There was a marked trend toward increased understanding of lesion location after exposure to 3D model. This likely reflects the impact of appropriately representing pathology that manifests in our three-dimensional Cartesian world in three-dimensional model form, rather than either describing it with words or showing two-dimensional scan slices.[31] There was a small trend toward better patient-perceived understanding of surgical risks. This may reflect the fact that tumor location became better understood in relation to adjacent at-risk structures.

Notably, there was a small reduction in patient-reported understanding of the nature of operation, after seeing the 3D model. Potentially, their previous conceptual framework of the problem may have been undermined by the new three-dimensional appreciation granted by the model. That said, there was an overall trend toward feeling better informed after seeing and handling their 3D model. The small degree of increased uncertainty did not apparently have an obvious negative impact. These findings echo the consent predicament of just how much information is too much information.

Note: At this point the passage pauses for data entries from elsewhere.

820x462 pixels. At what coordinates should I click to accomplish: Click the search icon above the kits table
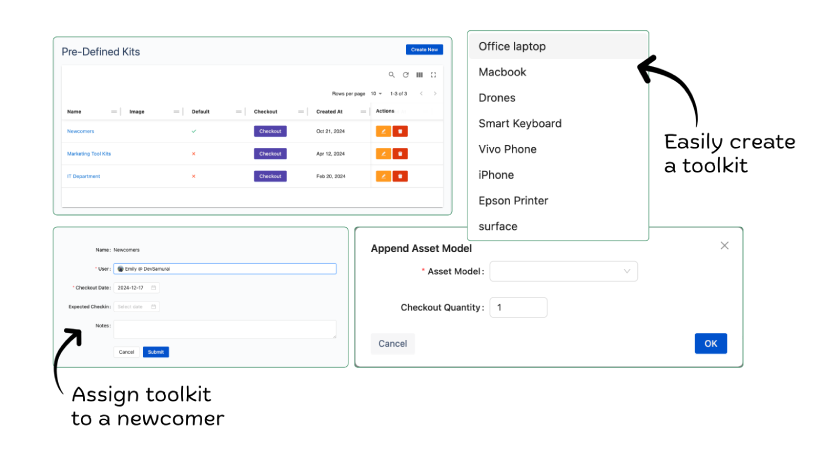pos(392,75)
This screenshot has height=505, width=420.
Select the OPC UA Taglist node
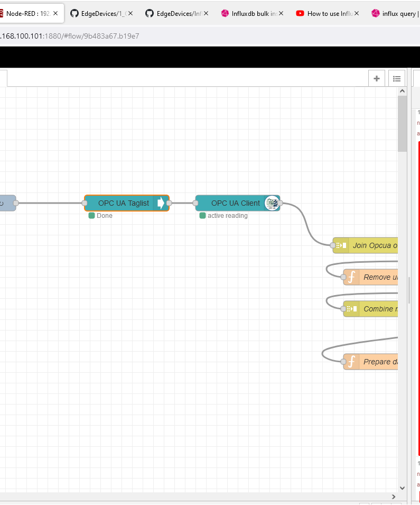click(x=123, y=203)
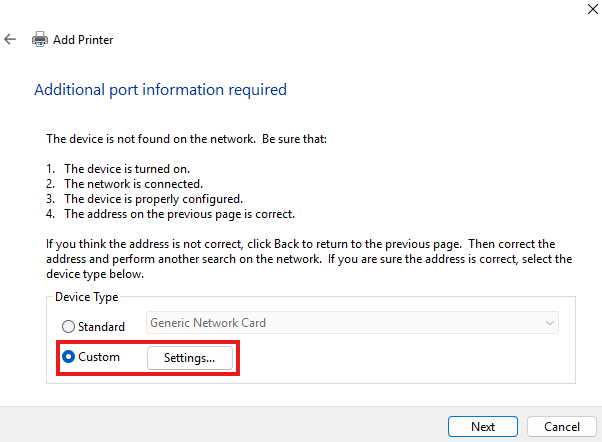Click the Custom option label text
The image size is (602, 442).
[99, 357]
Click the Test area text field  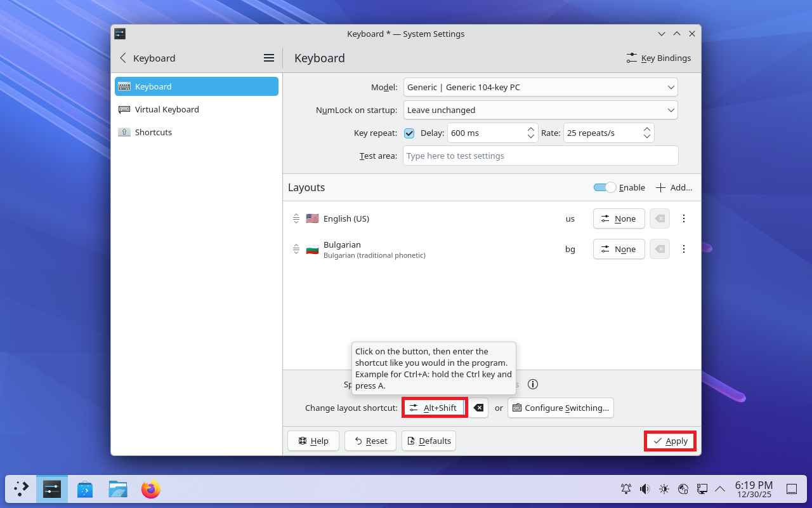point(540,156)
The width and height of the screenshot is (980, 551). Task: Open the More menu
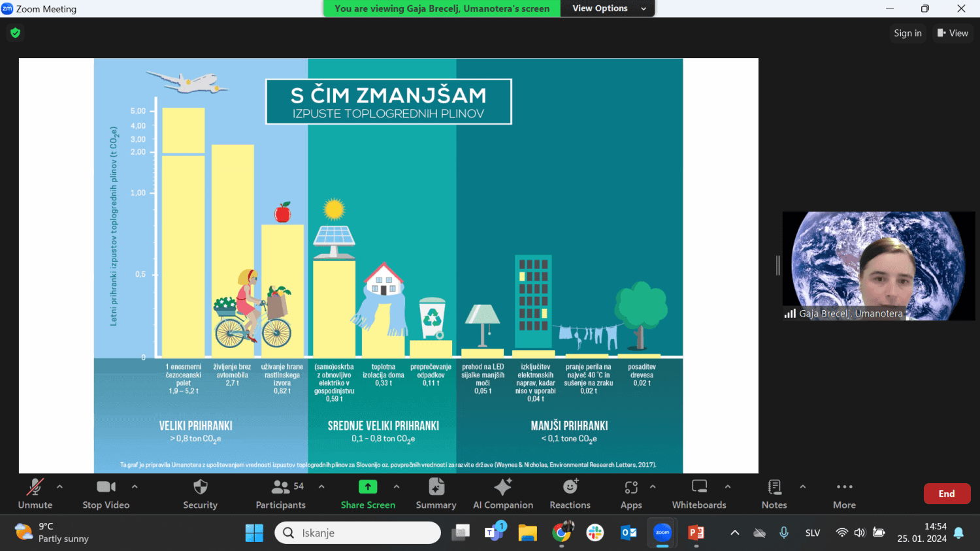pyautogui.click(x=844, y=494)
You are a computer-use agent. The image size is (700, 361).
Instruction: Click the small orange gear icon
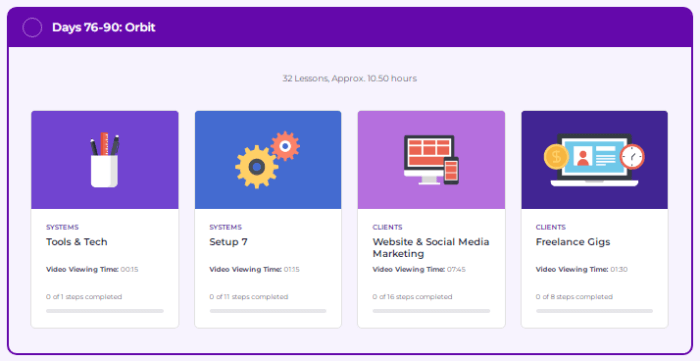click(285, 146)
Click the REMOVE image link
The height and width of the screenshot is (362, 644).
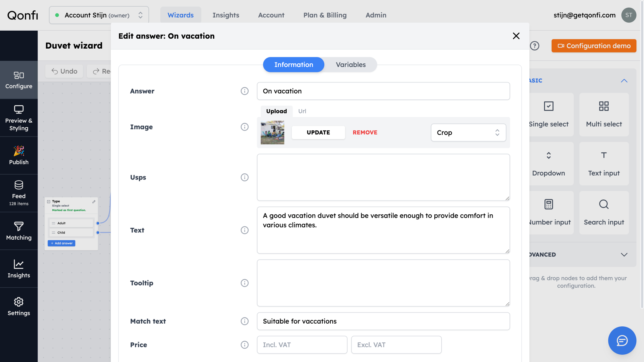(x=365, y=132)
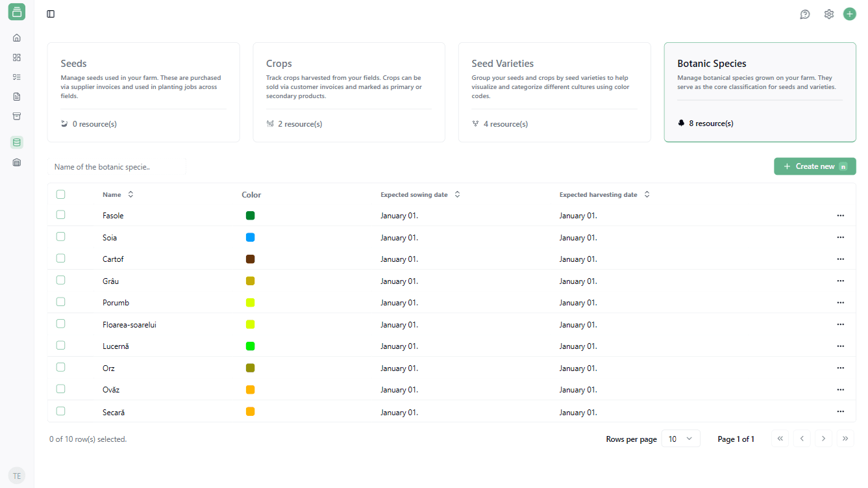Open the document icon in sidebar
This screenshot has height=488, width=868.
[17, 97]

While the overall impact of 3D model use was positive, two patients (numbers 6 and 7) were notable outliers in several domains. For these two patients (one craniopharyngioma and one sphenoid wing meningioma), the model made them feel less involved, reduced their understanding of the operative anatomy and risks, and left them feeling less well informed. It is not clear why they responded differently but this highlights heterogeneity in patient understanding and opinion—and the fundamental need to personalize consent discussions.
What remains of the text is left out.